(Requirements):
Locate every line in the data below that contains the word "icon", and copy each of those lines.
>> BEGIN Records supplied
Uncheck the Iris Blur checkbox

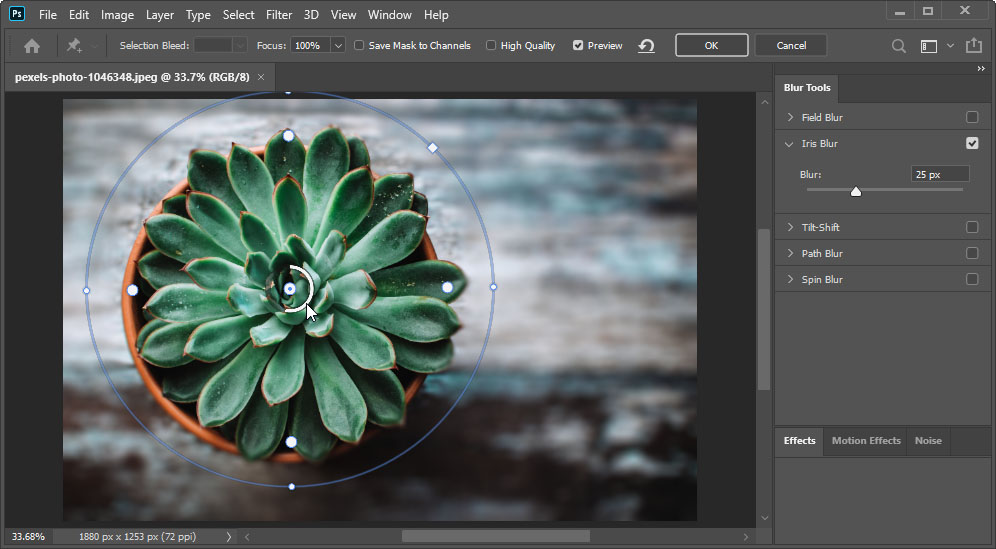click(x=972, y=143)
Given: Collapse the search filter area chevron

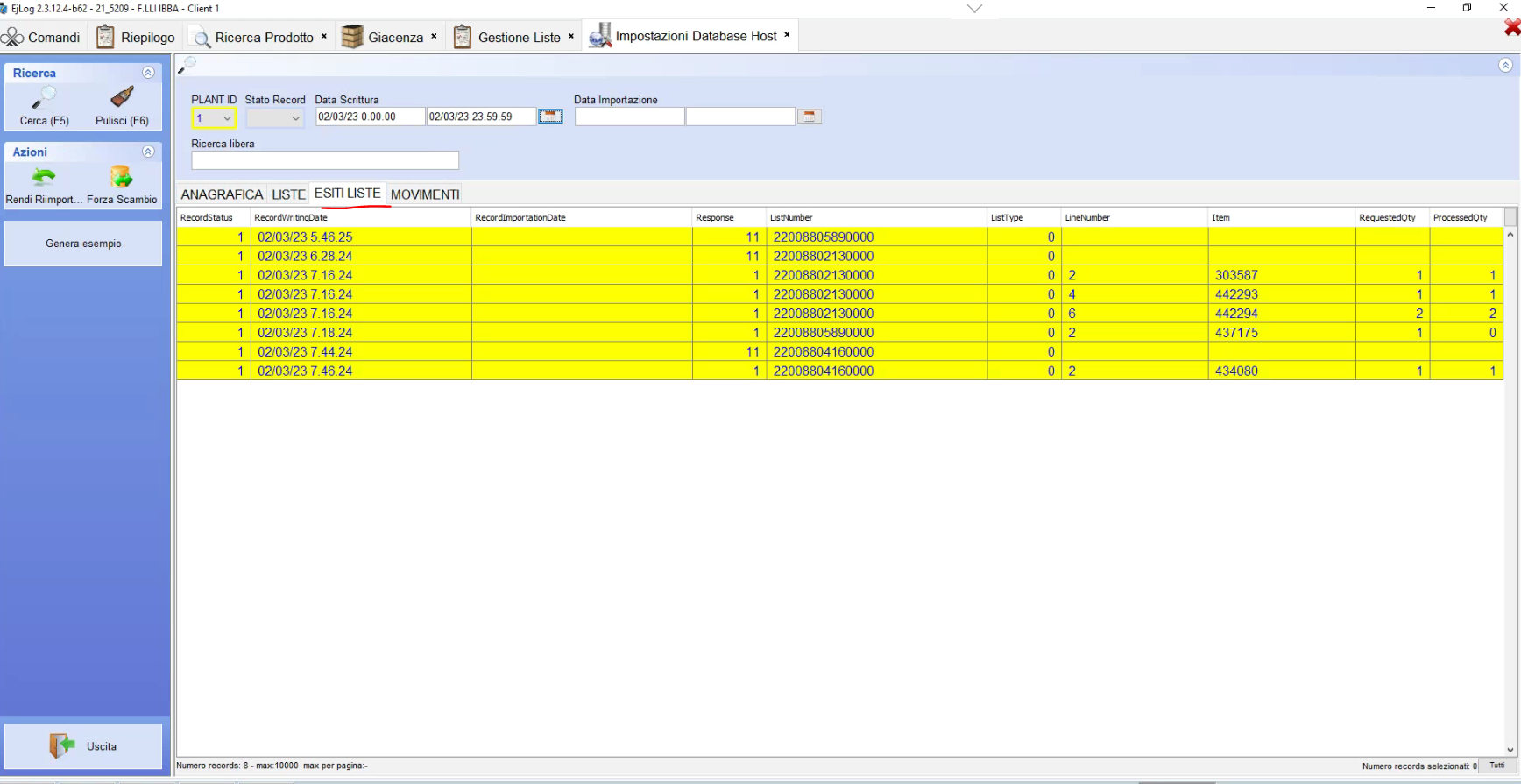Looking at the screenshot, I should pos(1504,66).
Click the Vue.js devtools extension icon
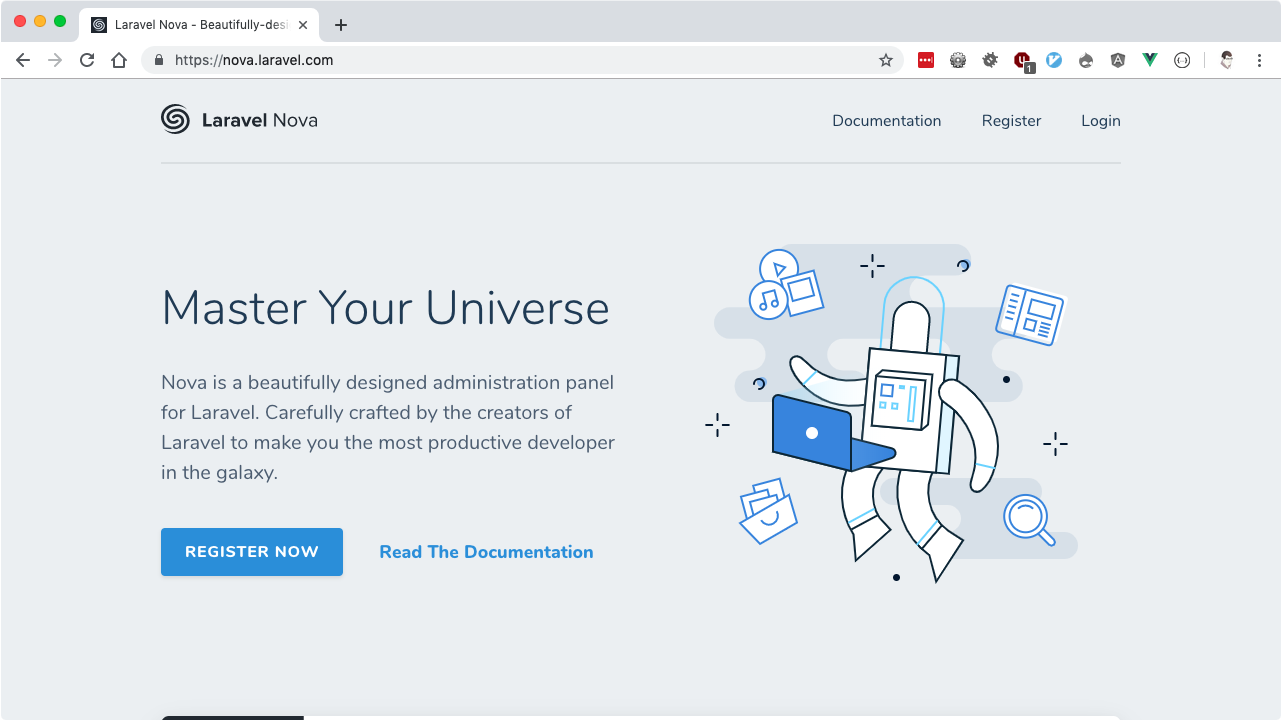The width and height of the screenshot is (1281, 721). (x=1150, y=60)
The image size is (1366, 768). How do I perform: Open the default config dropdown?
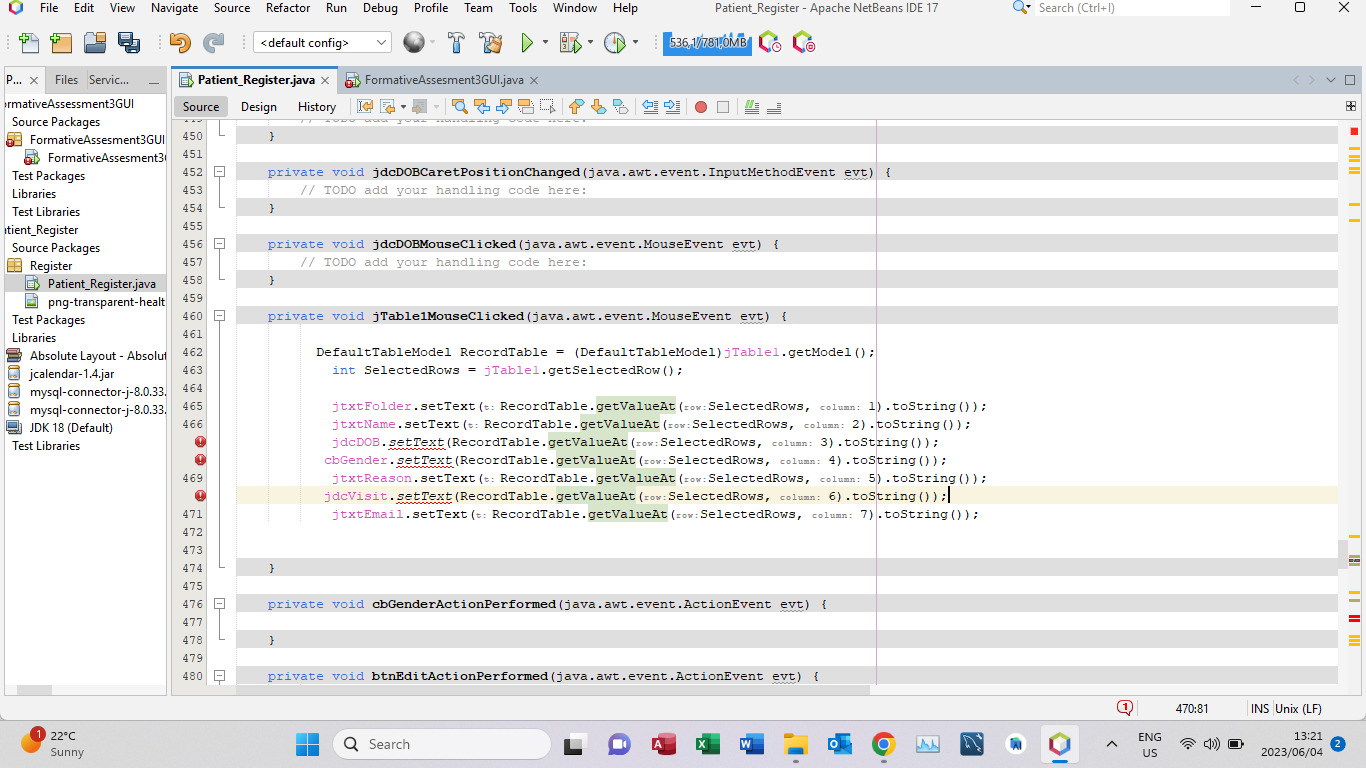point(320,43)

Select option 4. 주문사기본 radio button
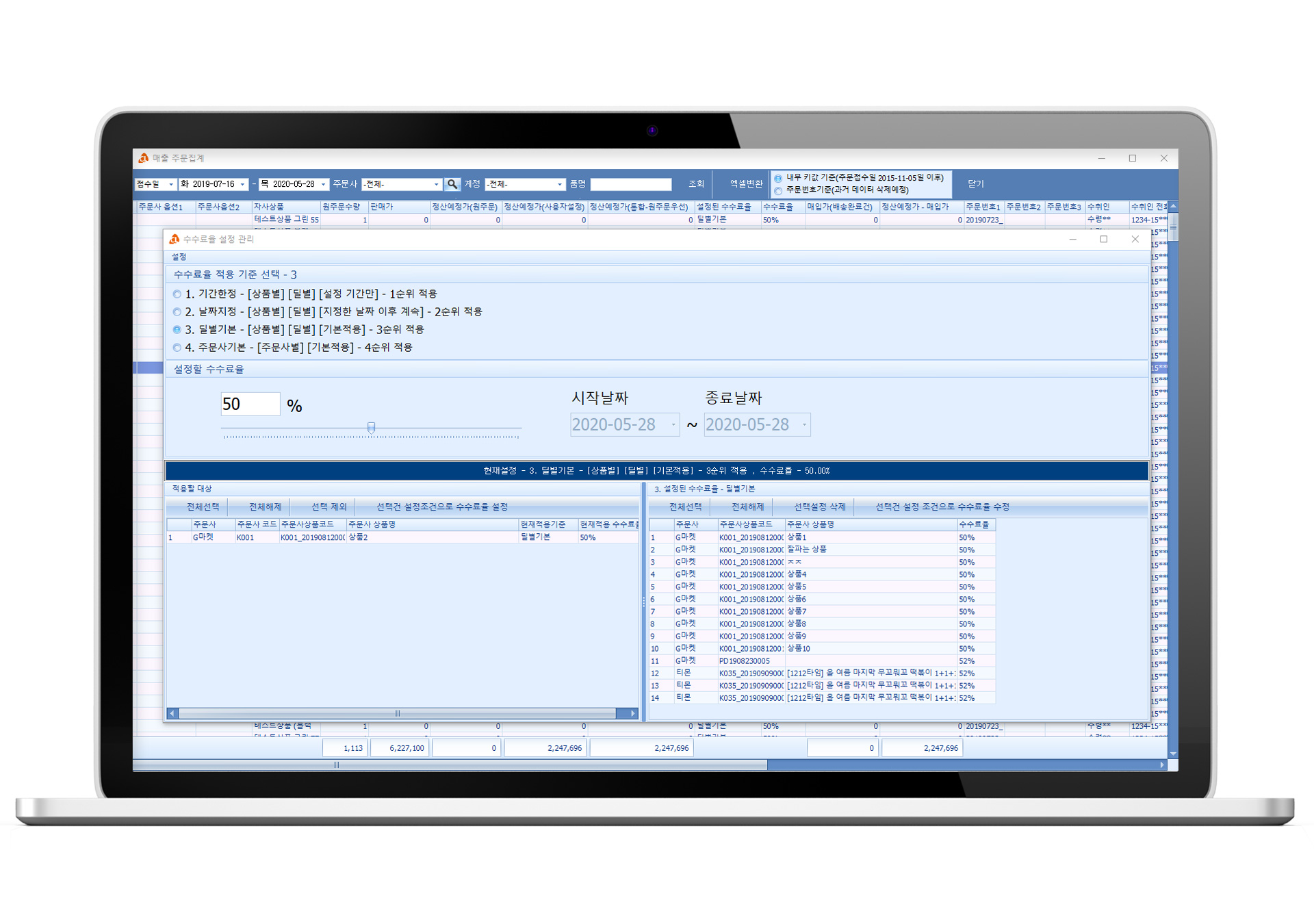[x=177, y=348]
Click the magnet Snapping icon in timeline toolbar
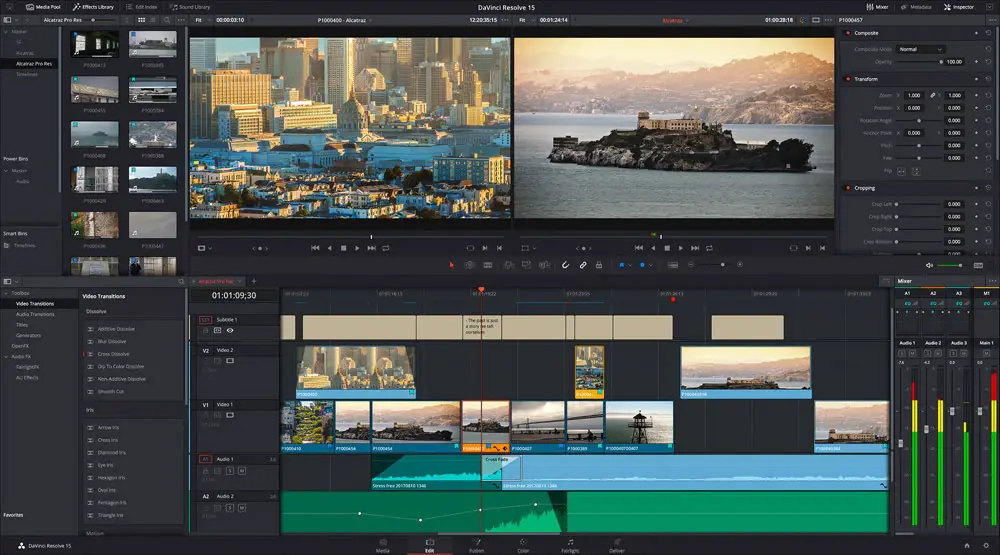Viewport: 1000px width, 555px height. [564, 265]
>> END Records supplied
(Response):
Click the Vue.js devtools extension icon
Click the magnet Snapping icon in timeline toolbar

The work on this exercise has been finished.